Графиня поспешно втолкнула назад цветные пачки, прикрыла их другими, захлопнула стальную дверцу, защелкнула замки и спрятала ключ на груди.

Глава 2Мсье Фейяр рассказывает то, что знает

В семь часов вечера Жан Марей, предварительно условившись по телефону, позвонил в дверь своего друга Фейяра, самого «светского» нотариуса в Париже. В тот вечер Марей – случай для него исключительный! – как и сам Фейяр, должен был присутствовать на первом представлении некой лирической драмы. Они договорились вместе поужинать в кабачке, поскольку Марею необходима была консультация поверенного.

Тот ждал его в полной готовности и при параде. Оба молодых человека нарядились в новые костюмы, так что чиновник выглядел ничуть не менее элегантно, чем денди: черный макферлейн, шелковый цилиндр, белый шейный платок и изящная трость черного дерева, – хотя на самом деле между Фейяром, простым служащим, и Мареем, аристократом, пролегала бездонная пропасть. Впрочем, вечером, во мраке плохо освещенной улицы, сказать, кто из них завсегдатай клубов, а кто – обычный нотариус, было совершенно невозможно.

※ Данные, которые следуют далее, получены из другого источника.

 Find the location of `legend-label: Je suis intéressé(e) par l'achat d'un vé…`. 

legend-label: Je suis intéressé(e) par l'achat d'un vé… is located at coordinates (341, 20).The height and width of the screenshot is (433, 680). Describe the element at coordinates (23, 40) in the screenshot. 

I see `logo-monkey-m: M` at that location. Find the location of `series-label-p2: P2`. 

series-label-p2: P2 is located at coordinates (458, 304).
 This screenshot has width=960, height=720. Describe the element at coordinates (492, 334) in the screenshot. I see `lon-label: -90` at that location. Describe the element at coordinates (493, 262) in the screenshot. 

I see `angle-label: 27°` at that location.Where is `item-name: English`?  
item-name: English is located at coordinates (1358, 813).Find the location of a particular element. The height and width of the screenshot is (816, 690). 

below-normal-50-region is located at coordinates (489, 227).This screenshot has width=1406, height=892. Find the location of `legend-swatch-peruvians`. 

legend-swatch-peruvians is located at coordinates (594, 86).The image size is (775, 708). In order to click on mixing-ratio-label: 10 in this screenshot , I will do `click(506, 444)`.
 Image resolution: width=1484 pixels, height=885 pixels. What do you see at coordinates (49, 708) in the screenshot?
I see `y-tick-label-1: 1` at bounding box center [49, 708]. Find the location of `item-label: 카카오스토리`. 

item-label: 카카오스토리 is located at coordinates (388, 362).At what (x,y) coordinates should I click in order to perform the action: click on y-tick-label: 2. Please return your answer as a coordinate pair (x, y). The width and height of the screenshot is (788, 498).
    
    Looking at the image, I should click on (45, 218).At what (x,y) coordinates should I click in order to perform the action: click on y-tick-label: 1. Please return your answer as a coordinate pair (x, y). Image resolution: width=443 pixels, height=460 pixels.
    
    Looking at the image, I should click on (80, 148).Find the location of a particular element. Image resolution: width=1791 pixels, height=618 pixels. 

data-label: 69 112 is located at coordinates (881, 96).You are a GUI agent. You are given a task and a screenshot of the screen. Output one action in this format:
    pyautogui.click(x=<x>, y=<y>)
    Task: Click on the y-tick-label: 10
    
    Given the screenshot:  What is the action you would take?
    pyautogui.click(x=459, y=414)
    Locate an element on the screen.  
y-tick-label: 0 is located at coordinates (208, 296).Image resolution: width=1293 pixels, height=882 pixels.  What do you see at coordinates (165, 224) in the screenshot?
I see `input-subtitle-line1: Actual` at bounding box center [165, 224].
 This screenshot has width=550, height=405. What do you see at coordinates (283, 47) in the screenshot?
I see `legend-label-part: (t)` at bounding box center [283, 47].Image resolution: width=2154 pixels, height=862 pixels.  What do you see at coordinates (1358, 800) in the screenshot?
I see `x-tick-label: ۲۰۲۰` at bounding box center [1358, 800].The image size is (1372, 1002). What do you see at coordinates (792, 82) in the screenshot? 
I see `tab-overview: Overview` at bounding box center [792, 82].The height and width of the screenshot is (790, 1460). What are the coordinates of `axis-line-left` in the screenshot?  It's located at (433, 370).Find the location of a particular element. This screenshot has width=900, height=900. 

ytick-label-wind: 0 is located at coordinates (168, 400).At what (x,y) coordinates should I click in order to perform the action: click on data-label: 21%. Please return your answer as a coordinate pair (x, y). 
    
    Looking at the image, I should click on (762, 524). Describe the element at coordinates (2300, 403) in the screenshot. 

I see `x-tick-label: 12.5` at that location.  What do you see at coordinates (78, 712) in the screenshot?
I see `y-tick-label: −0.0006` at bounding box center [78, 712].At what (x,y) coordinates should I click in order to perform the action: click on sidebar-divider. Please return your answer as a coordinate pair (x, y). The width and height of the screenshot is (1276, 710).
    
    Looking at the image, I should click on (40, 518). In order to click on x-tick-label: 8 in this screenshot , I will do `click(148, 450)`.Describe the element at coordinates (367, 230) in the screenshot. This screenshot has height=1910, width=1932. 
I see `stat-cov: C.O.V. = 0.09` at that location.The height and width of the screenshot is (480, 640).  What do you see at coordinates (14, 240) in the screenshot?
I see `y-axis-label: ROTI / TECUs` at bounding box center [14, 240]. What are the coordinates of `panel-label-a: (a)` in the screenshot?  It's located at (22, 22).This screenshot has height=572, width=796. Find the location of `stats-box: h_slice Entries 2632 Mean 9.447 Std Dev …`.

– Ага, явился, красавчик! – воскликнул Фейяр.

Жан Марей, напустив на себя оскорбленный вид, вскинул руки в знак шутливого протеста, но юрист не унимался:

– Да будет тебе, будет, Прекрасный Принц, не кокетничай! Ты и сам знаешь, негодник, что выглядишь просто великолепно! Взгляни-ка на меня, юный Антиной! И давай-ка пройдись, Марей, чтобы я как следует тебя рассмотрел. Никто не умеет ходить так, как ты. И откуда, черт возьми, у тебя такая гибкость, пластика? Что, не желаешь доставить мне удовольствие? Тогда рассказывай, зачем пожаловал. По делу же, кто бы сомневался… Что на этот раз? Покупка ценных бумаг? Приобретение недвижимости? Давай-давай выкладывай. Хотя ладно, пойдем, объяснишь по дороге.

– Со мной случилось нечто восхитительное… – начал Марей.

– Женишься?

– Угадал.

– И на ком же?

– На мадемуазель Лаваль, дочери исследователя Африки. Чему ты улыбаешься?

Когда они уселись в экипаж, Фейяр пояснил:

– Я улыбаюсь по двум причинам, старина. Прежде всего потому, что я доволен – очень доволен – твоим выбором. Жильберта Лаваль – чудесная девушка, о ней говорят много хорошего. Правда, она, вероятно (ты же позволишь?), чересчур избалована, но, несмотря на это, по общему мнению, у нее благородный, твердый и прямой нрав.

– Не ожидал, что ты столь об этом осведомлен.

– Тебе, как всегда, повезло: я – нотариус этой семьи. Но улыбаюсь я еще и из-за тетки, мадам де Праз, и ее шельмеца-сына.